In other words: people will be promoted until they reach their level of incompetence and there they will stay. This will lead to “The Peter’s Corollary”: In time, every post tends to be occupied by an employee who is incompetent to carry out its duties. According to this, we have companies where more or less everyone is incapable of doing their job. Of course, that’s a bit satirical, but to Tobias, it carries quite a lot of truth as well. There we have the expected developer life circle, where people start at a coding job, move on to team lead, and finally some kind of manager. To Tobias, that’s mostly moving people from being competent to being incompetent. We have known this for more than 50 years now and it’s still one of the most common reasons for developers to quit. There is actually a course on Pluralsight for this kind of career jump. Tobias' solution would be to give the developers a decent salary, reward them frequently and let them do what they are doing best. He also strongly advises coders who think about changing careers to stick with their passion as he knows it is not worth it.
Is it a problem to get old as a developer?
Mark Zuckerberg once said that young people are just smarter. Tobias would say he is wrong as most Nobel Prize winners these days look more like American presidents than developers. Apart from that, people in the tech branch must never forget that they need to stay relevant and confident in what they are doing.
How about the slowness? Tobias would say that slow is good. Don’t think about it as something bad as we actually need to slow down a bit.
Worried that TDD will slow down programmers? Don’t. They probably need slowing down.
Tweet by J.B. Rainsberger
Tobias thinks that too many people mix up rushing with speed. He compares it to Usain Bolt, the fastest man on earth. When he has run 100 meters, he is done. But when developers have run 100 meters there are often many more to run as software development resembles a marathon rather than a sprint. So, we should be less like Usain Bolt and more like Ricardo Abad. The latter is a Spanish ultrarunner who holds the world record for consecutive marathons run on consecutive days (607). And even more impressive: during this, he continued working in a factory for eight hours per day in shifts. According to Tobias, that's the mentality we should have. We are long-distance runners - not sprinters. The right way to develop is to slow down and find a sustainable pace.

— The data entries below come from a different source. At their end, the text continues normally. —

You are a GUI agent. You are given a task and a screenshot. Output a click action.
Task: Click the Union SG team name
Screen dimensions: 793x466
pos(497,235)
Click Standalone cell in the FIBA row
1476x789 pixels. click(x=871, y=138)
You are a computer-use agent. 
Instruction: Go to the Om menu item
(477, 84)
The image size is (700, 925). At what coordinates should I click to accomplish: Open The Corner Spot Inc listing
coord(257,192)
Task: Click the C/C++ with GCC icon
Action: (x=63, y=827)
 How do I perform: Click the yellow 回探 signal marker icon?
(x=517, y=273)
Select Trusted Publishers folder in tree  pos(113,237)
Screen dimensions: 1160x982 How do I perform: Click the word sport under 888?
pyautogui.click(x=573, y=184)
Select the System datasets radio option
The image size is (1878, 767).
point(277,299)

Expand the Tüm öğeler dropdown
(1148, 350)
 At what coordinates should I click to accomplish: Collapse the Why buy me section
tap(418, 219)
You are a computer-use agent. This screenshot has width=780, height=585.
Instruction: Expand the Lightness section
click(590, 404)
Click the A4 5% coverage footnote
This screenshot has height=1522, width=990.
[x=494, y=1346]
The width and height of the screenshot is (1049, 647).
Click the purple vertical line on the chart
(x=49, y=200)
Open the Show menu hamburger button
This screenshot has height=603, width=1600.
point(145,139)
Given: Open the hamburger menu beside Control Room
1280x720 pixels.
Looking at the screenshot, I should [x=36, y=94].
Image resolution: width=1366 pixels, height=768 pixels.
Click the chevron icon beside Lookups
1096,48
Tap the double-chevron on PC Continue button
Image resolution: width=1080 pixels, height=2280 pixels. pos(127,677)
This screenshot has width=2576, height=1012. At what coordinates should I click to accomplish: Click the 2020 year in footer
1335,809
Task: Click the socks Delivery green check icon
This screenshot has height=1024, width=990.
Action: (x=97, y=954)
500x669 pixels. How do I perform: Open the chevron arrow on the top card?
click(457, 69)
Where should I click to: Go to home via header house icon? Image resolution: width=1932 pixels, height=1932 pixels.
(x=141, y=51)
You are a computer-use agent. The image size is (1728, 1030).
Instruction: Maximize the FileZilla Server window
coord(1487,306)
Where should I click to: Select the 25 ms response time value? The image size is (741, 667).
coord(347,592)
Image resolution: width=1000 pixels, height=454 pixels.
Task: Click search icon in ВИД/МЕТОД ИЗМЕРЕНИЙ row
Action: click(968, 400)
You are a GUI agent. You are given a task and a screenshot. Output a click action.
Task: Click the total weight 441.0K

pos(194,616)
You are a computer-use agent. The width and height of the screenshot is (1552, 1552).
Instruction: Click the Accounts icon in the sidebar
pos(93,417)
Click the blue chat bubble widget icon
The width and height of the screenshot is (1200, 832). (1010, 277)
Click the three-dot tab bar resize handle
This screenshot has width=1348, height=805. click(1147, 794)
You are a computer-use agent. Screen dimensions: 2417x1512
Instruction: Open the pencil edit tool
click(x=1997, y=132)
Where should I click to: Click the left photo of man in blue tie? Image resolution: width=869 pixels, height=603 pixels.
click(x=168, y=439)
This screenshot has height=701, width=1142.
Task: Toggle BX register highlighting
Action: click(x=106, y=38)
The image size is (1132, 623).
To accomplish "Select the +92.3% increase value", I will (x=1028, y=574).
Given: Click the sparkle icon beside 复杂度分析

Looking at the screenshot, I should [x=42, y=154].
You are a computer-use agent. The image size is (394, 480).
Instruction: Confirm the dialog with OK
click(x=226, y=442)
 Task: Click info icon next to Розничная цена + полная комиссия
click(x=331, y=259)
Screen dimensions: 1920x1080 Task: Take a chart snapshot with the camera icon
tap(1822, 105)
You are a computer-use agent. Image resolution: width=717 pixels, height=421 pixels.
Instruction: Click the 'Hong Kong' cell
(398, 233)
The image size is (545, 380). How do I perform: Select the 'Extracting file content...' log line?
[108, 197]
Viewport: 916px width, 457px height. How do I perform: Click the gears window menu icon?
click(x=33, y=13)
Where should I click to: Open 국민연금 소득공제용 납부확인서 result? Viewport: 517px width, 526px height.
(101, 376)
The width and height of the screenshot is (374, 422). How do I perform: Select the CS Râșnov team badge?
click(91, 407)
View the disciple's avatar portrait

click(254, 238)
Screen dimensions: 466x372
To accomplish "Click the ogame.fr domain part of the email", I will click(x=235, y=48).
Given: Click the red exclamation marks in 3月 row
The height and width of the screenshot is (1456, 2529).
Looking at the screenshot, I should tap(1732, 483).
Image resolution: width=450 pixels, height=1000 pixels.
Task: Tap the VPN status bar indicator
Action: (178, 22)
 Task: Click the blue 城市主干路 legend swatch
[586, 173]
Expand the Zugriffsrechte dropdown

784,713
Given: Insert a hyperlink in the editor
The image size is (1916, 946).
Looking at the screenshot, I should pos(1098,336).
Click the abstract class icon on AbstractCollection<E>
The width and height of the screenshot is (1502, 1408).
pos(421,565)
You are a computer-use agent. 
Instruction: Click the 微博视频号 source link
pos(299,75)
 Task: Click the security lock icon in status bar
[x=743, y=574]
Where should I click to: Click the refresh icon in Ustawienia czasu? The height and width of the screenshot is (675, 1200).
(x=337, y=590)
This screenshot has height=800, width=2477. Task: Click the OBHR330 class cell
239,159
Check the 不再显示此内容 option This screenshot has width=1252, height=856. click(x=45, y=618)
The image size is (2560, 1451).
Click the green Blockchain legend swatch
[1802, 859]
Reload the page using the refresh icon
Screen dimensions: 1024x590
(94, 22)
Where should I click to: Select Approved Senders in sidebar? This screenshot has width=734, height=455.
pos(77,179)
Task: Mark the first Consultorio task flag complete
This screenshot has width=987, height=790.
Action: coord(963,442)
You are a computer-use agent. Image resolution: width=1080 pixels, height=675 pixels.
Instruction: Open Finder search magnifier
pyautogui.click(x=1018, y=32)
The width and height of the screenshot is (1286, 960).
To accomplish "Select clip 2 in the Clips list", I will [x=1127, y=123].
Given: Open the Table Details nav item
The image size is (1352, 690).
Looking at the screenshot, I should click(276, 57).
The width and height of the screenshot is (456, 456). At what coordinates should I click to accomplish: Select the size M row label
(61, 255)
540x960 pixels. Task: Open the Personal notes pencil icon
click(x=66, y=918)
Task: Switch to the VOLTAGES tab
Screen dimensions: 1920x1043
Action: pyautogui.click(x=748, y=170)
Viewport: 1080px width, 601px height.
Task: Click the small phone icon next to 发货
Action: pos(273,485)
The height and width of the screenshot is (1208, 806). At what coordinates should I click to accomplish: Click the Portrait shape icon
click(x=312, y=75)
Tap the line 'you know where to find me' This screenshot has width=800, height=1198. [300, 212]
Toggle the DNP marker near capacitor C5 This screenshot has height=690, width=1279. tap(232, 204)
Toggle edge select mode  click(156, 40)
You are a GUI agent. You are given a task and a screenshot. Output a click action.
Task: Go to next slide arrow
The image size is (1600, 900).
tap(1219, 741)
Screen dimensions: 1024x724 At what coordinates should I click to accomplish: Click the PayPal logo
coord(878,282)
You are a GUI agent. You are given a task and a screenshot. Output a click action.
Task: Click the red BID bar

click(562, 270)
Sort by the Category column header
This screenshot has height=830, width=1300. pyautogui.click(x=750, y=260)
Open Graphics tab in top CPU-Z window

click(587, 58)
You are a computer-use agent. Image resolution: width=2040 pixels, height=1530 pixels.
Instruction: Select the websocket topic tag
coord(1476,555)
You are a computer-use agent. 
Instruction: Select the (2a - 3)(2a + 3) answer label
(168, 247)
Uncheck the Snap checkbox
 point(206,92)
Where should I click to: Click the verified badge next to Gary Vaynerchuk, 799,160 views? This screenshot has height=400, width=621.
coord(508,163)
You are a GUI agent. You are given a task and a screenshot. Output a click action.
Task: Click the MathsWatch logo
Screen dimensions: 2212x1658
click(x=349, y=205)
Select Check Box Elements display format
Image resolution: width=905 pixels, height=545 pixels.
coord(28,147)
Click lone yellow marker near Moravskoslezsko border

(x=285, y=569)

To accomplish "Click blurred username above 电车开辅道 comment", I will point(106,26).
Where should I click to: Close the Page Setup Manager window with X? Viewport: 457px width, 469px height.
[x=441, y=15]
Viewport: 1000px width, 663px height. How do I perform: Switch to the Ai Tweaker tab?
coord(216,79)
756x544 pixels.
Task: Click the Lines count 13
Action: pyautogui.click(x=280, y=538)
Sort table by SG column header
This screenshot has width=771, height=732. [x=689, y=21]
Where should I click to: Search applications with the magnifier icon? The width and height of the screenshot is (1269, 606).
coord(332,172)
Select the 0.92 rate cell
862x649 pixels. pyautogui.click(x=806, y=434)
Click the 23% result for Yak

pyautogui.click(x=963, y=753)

Why are we rushing like this? It’s probably ascribable to a combination of things, but one major reason is deadlines for sure. Tobias even compares them to poison as they are mostly random dates that someone estimated a long time ago. Another rushing factor may be the lean and start-up movement. Here we are told that the only thing that matters is to deliver.
What is slowing down? Tobias believes that the cure for all pressure is to slow down. So I want to end this article with some words of him:
Slow down to practice. Take time to improve your skills.
Slow down to tweak the process. Streamline them, eliminate waste, and make sure to have a good outcome.
Slow down to plan ahead. We usually do this the least when we need it the most.
Slow down to refactor. Always leave your ground a little bit cleaner than you found it.
Slow down to build with quality. Build quality software from the beginning because this is the only way to be fast in the long run.